(Stored entries)
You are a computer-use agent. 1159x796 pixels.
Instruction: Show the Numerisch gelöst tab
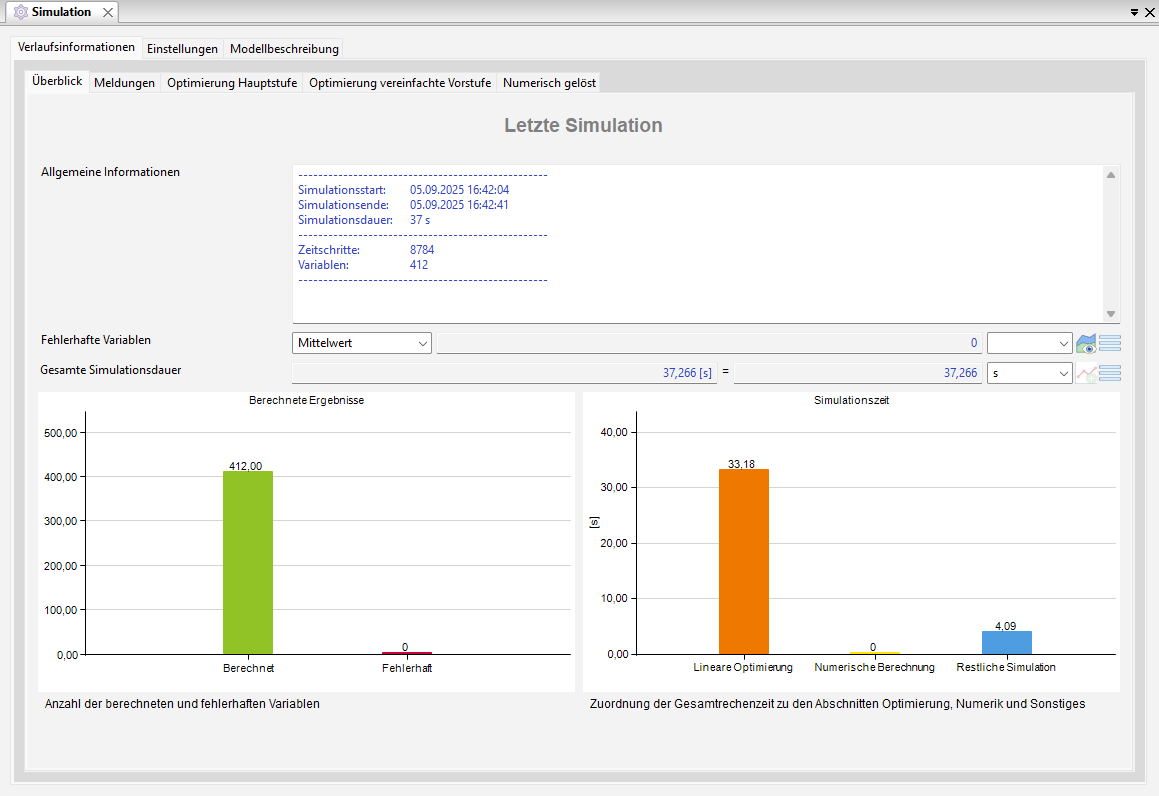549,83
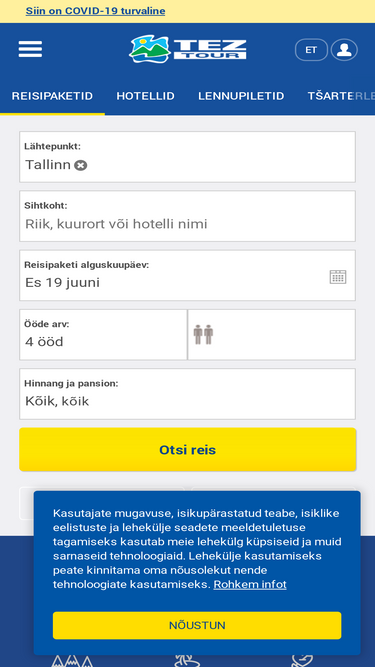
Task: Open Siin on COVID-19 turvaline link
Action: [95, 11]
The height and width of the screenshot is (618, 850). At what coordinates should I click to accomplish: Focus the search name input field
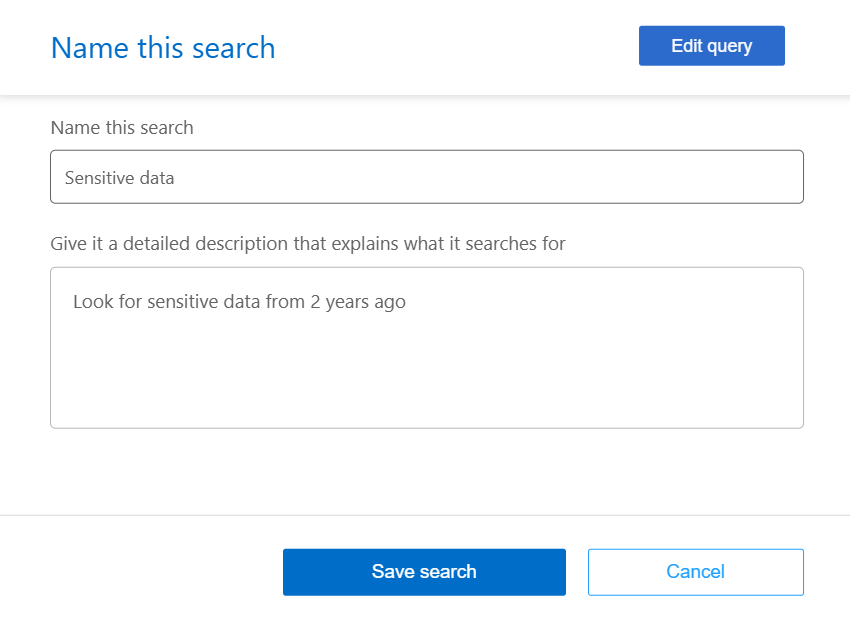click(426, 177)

--

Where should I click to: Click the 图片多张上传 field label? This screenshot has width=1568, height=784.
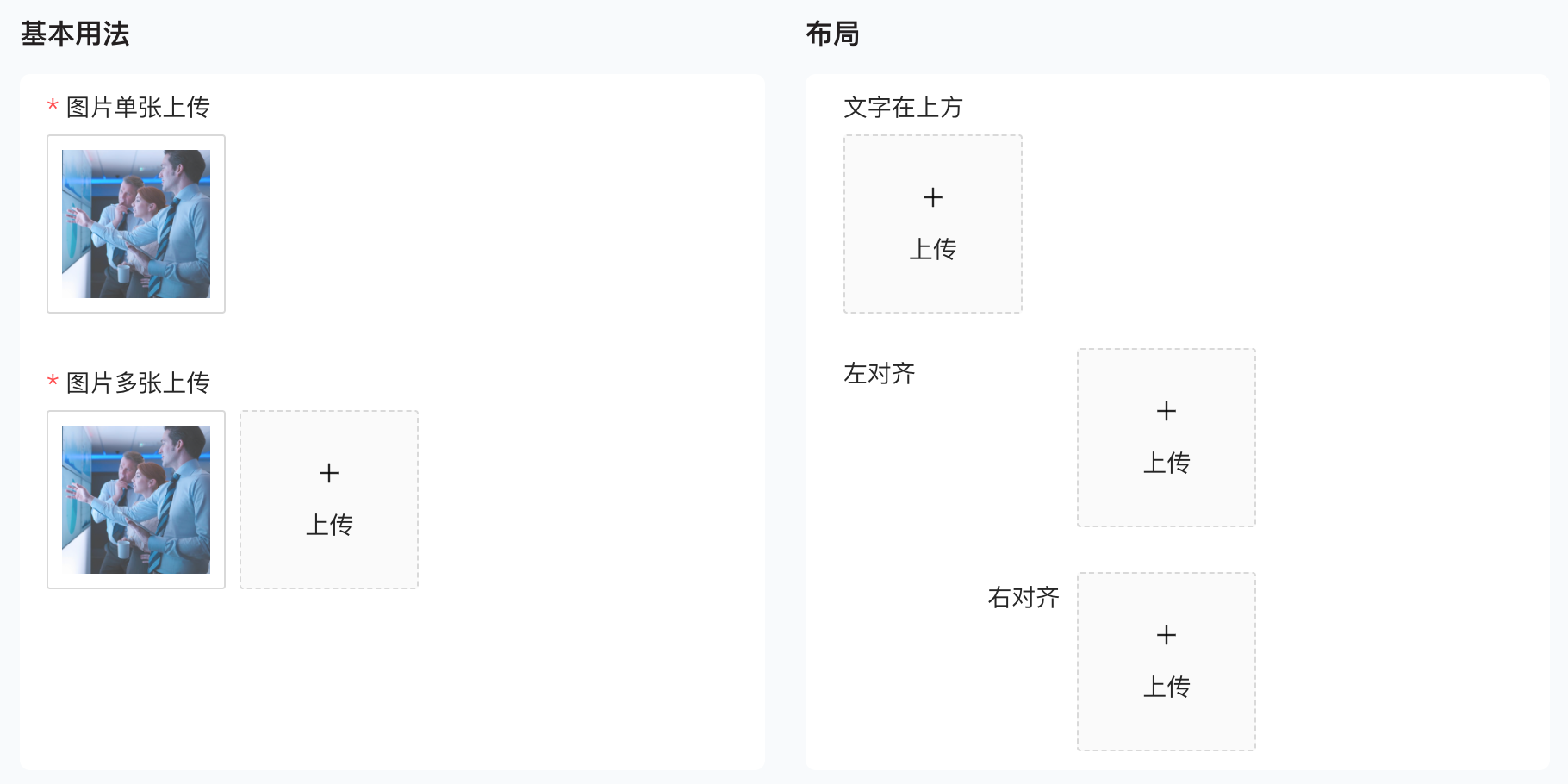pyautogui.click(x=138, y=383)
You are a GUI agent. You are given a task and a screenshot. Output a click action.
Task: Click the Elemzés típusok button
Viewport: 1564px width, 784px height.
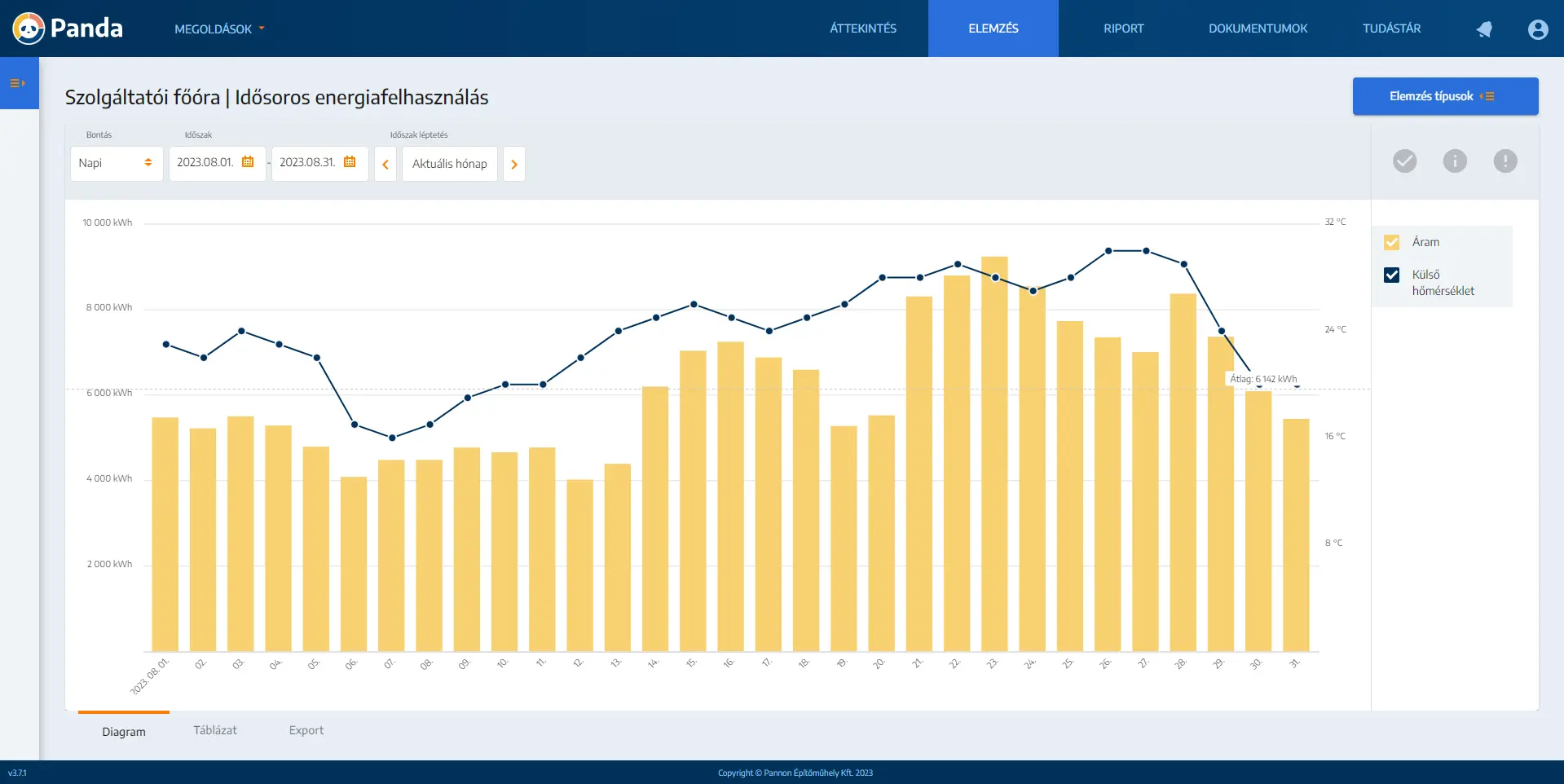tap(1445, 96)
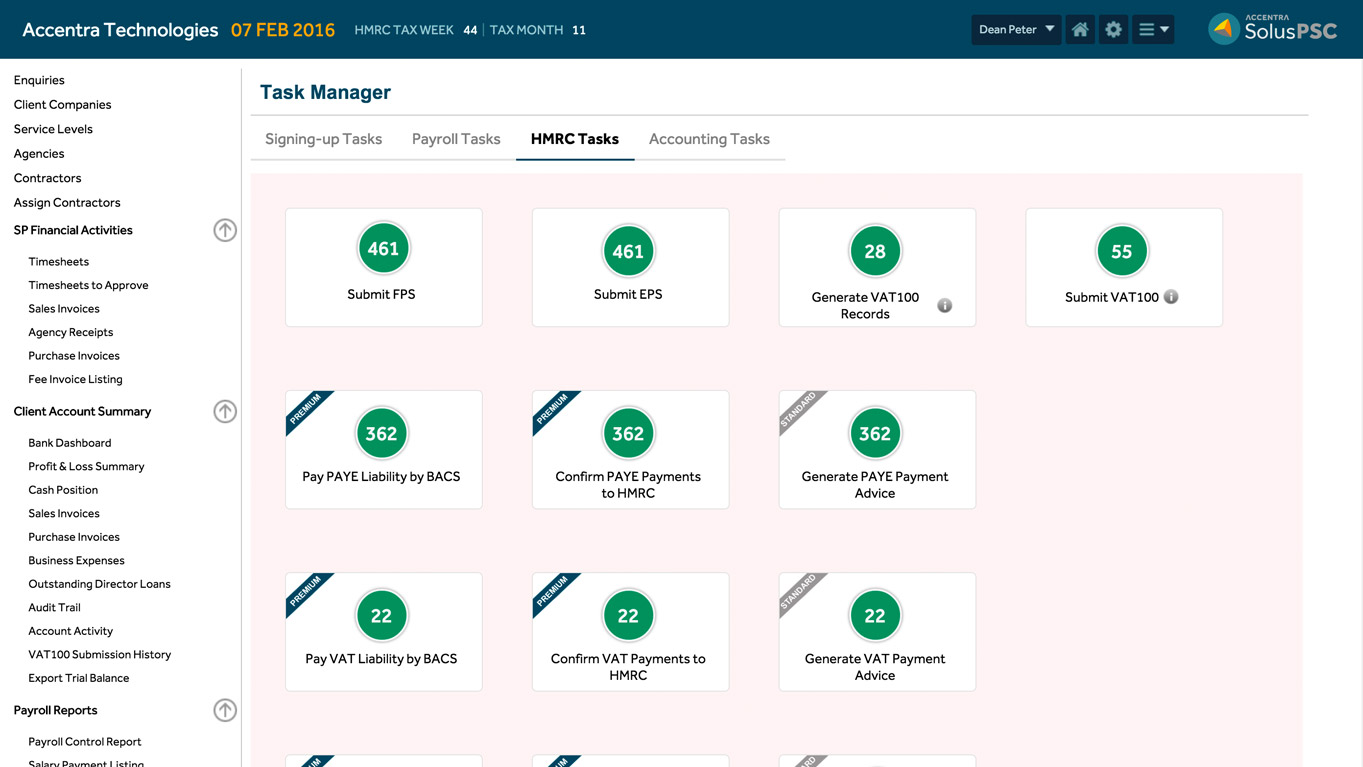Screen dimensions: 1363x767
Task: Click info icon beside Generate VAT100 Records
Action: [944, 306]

● **Your objective**
Gather and copy every line of the data in which the string "agent" is found.

● **Response to the task**
You are a computer-use agent. 1159x796 pixels.
You are a GUI agent. You are given a task and a screenshot. Output a click action.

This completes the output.